§ **TASK BRIEF**
Where the lines below hold images, skip those and copy every word exactly.

[GIVEN ENTRIES — start]

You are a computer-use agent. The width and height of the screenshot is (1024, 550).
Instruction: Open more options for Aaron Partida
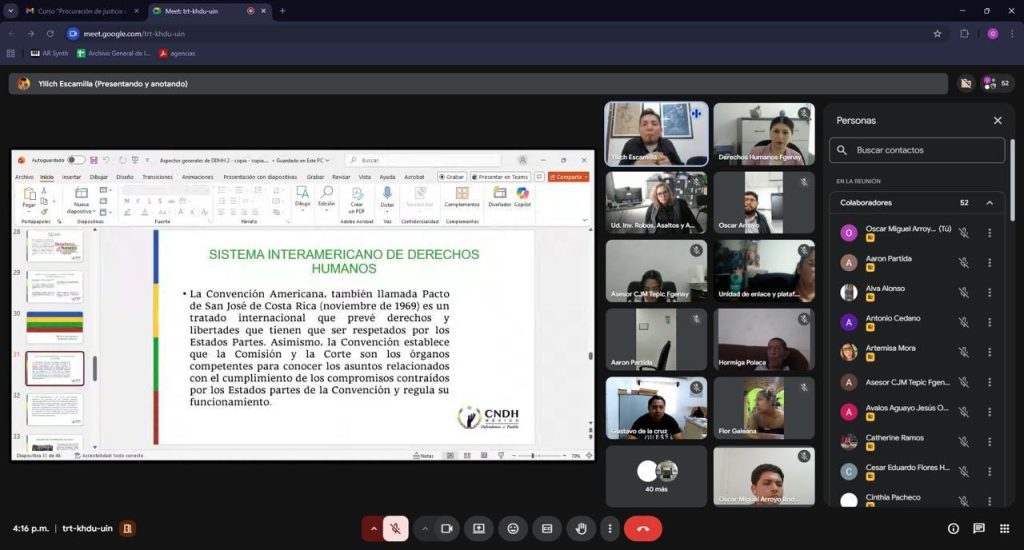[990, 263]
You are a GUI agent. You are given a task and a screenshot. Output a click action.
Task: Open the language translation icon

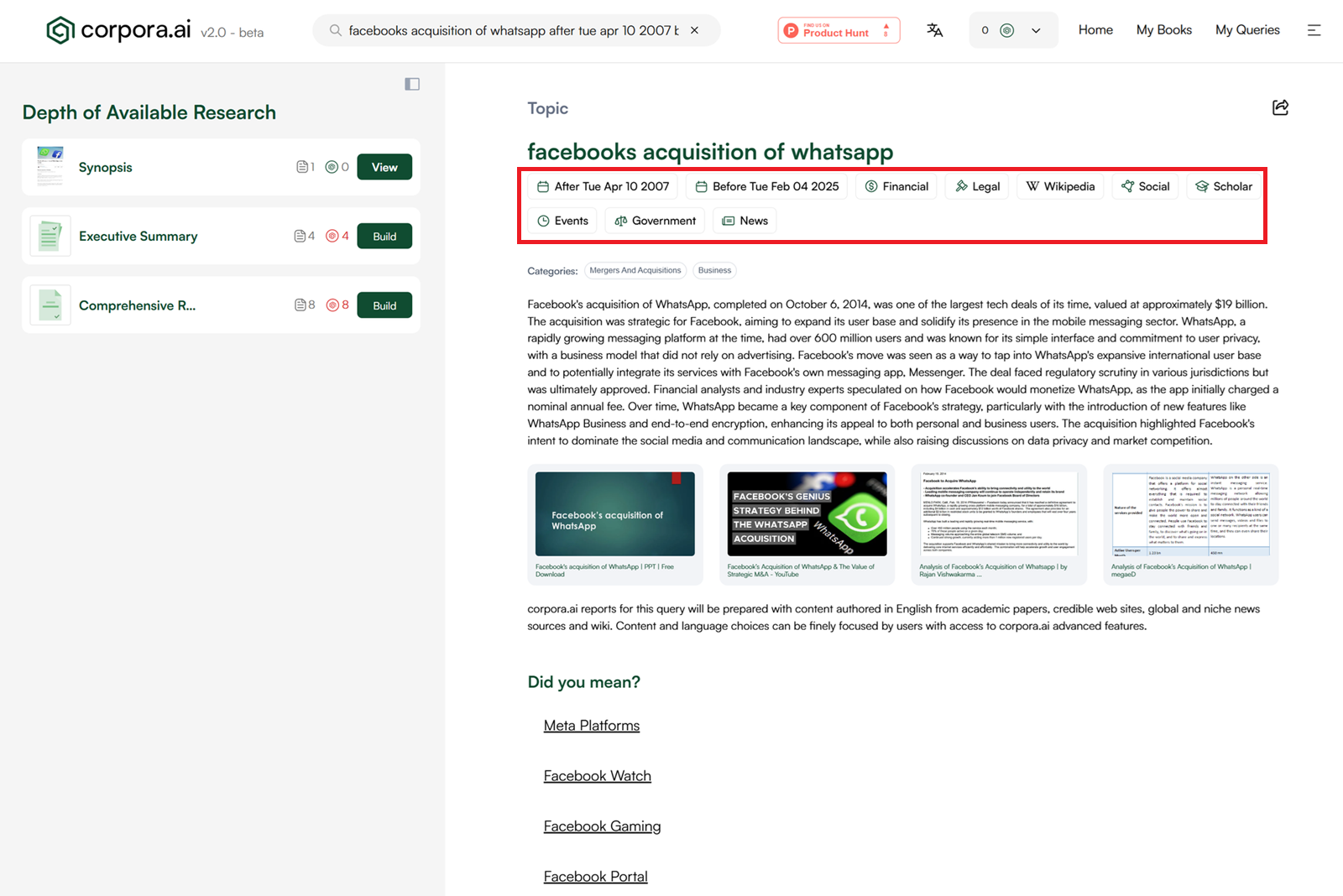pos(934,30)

[GIVEN ENTRIES — finish]

§ **PROBLEM SOLUTION**
You are a computer-use agent. The width and height of the screenshot is (1024, 550).
Instruction: Open more options for Aaron Partida
[990, 263]
You are a GUI agent. You are given a task and a screenshot. Output a click action.
Task: Open the language translation icon

pos(934,30)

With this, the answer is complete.